▶ **Text passage**:
-- Opening Marker --

La Senza Sings La Christmas Carol A La Cup Size
By mystery blogger "Tawdry Hepburn."
La Senza lingerie is fabulous.
I'm not being paid to say that - as a modestly busted lady, I like a strapless bra that doesn't end up around my waist. And as a lady with an actual bottom, I like knickers that don't migrate up that particular area.
But I am somewhat baffled by La Senza’s "Cup Size Choir" Christmas advertisement.
I used to work for FHM, a men's magazine, so the sight of women in lingerie is by no means offensive to me. I'm not some pearl-clutching prude who'd have all pictures of women in undies covered with bed sheets or feminine products enveloped in brown paper wrapping.
Advertising has its place. It's a shame much of it features models whose body shapes are only attainable by torturous dieting, surgery or rare genetics. Kudos to La Senza for choosing women whose body types go pounds and curves beyond "two balloons on a broomstick.”
But unfortunately, the Cup Size Choir looks a bit too much like a bevy of blow-up dolls to me. The whole concept of women lolling about on what look to be prison mattresses, singing notes according to their cup size is, pardon the pun, a tad off-key.
Even more so is the “play the women” component of the campaign: if you're really bored, you can log onto the La Senza website and click on the women to create, record and play your own tunes. Oh, the giddy joy.

-- Closing Marker --

▶ **Work to complete**:
#1 Print everything in the La Senza post from "Even more so" down to "the giddy joy.".
#2 In the La Senza post, which men's magazine does the writer say she used to work for?
#3 Write the next part of the La Senza post, picking up after its final sentence.
The lines that come next are separate material and have no connection to the La Senza post.

▶ **Data listing**:
-- Opening Marker --

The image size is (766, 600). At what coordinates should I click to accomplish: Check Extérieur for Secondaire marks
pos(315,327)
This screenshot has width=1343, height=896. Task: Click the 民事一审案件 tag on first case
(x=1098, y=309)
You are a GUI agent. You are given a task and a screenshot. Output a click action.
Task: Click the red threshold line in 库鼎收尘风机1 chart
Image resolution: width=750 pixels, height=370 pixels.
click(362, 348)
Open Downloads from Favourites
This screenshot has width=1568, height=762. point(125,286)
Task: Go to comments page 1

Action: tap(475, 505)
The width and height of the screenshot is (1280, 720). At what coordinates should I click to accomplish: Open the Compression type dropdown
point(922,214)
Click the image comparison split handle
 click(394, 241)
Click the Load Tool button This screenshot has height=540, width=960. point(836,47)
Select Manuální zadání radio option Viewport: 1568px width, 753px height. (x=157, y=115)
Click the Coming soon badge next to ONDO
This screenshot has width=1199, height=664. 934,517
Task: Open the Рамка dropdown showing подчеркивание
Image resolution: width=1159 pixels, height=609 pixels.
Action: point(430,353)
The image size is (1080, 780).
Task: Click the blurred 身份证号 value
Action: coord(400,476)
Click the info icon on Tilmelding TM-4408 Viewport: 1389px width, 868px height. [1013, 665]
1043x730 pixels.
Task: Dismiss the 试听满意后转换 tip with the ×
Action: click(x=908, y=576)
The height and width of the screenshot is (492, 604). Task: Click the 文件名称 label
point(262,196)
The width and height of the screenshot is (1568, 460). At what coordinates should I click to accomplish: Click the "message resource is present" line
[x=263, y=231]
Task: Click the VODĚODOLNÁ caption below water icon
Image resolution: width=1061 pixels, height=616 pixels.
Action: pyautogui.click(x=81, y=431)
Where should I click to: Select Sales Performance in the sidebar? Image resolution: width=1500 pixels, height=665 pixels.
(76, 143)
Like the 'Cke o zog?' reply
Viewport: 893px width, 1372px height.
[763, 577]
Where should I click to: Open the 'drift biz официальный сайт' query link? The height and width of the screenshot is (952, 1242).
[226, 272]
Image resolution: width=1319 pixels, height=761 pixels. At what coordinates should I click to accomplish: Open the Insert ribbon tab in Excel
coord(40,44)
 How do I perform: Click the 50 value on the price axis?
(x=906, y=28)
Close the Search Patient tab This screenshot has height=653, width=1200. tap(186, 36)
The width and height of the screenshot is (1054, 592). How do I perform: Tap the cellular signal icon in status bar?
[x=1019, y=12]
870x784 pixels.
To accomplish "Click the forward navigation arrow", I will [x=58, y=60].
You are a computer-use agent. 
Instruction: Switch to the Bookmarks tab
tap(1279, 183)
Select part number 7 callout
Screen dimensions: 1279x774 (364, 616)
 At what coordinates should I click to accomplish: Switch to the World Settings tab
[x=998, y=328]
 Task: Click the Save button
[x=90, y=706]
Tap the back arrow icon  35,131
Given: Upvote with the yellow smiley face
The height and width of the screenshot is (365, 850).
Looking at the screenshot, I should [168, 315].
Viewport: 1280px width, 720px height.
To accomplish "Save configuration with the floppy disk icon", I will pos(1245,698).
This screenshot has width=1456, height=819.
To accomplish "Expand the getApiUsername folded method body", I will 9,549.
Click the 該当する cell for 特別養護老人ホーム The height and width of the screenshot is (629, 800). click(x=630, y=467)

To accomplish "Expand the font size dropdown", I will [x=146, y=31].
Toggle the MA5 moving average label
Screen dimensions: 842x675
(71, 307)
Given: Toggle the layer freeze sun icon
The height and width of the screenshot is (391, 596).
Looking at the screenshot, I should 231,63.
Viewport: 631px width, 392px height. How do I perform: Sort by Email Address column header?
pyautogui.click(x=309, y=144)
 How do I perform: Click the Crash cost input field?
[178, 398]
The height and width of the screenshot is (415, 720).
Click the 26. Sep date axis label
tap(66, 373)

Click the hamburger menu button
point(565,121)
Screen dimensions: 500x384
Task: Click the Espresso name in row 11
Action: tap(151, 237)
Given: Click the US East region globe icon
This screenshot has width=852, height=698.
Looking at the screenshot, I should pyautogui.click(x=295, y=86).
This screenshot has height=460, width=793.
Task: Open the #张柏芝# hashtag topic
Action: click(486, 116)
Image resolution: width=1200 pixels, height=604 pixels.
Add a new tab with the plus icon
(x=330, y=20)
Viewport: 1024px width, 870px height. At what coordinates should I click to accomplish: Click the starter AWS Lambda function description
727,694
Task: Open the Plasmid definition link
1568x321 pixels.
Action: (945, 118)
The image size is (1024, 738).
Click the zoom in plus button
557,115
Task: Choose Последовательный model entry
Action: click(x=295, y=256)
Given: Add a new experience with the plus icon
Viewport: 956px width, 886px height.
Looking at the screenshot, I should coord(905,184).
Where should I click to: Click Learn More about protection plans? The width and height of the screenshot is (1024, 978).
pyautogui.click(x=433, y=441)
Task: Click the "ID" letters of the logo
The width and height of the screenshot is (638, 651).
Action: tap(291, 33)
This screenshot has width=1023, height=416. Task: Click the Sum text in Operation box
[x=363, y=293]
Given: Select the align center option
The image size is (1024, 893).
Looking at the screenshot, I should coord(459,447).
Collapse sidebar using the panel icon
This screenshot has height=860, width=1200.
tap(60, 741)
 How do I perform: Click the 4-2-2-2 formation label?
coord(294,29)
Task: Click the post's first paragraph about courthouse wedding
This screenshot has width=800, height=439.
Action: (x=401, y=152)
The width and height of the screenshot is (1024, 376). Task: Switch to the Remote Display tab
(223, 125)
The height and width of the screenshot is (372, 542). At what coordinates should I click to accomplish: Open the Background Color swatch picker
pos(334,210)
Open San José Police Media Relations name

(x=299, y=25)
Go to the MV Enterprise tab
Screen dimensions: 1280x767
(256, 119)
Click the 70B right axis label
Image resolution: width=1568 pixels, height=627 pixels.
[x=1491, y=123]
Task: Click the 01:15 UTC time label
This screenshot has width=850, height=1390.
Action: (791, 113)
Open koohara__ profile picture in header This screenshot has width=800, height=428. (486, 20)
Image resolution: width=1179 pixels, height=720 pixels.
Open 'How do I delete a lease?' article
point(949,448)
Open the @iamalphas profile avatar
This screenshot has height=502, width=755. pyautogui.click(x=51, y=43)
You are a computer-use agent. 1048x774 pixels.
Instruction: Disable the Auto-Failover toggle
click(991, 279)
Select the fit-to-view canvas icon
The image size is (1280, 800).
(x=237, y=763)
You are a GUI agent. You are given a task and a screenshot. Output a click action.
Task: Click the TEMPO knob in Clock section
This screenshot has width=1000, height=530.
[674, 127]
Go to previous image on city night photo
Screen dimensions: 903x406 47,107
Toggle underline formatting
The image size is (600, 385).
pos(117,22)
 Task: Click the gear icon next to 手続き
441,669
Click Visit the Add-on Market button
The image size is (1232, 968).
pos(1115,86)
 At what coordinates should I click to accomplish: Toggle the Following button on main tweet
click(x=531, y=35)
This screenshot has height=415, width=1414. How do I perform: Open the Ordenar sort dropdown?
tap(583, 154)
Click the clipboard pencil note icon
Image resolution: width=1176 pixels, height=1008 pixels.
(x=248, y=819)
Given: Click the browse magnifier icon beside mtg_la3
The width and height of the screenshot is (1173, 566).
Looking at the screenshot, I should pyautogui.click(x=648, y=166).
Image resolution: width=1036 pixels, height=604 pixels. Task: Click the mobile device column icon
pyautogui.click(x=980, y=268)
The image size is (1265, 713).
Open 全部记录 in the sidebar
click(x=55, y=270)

-- Closing Marker --

▶ **Answers to the exercises**:
#1
Even more so is the “play the women” component of the campaign: if you're really bored, you can log onto the La Senza website and click on the women to create, record and play your own tunes. Oh, the giddy joy.

#2 FHM

#3
I'm not hideously offended by the idea, but I am wondering to whom it will appeal? Teenage boy music students who need motivation to practice their scales?
I would not be at all surprised if this is where most of their hits come from – young lads who are too young or too broke to buy nudie magazines. Once word gets out to boys' schools (or maybe it already has judging from the almost-two million YouTube views and counting), there'll be plenty of furtive bedroom music making when Mum and Dad think homework is being done.
I will happily stand corrected if La Senza's marketing types have any research with respect to target audiences, but I am pretty sure this demographic spends more money on acne cream than they do on lingerie.
Mystery blogger Tawdry Hepburn is a "feisty, fearless cynic who fights idiocy wherever she finds it, in between cooking, eating, travelling, driving, laughing and loving.”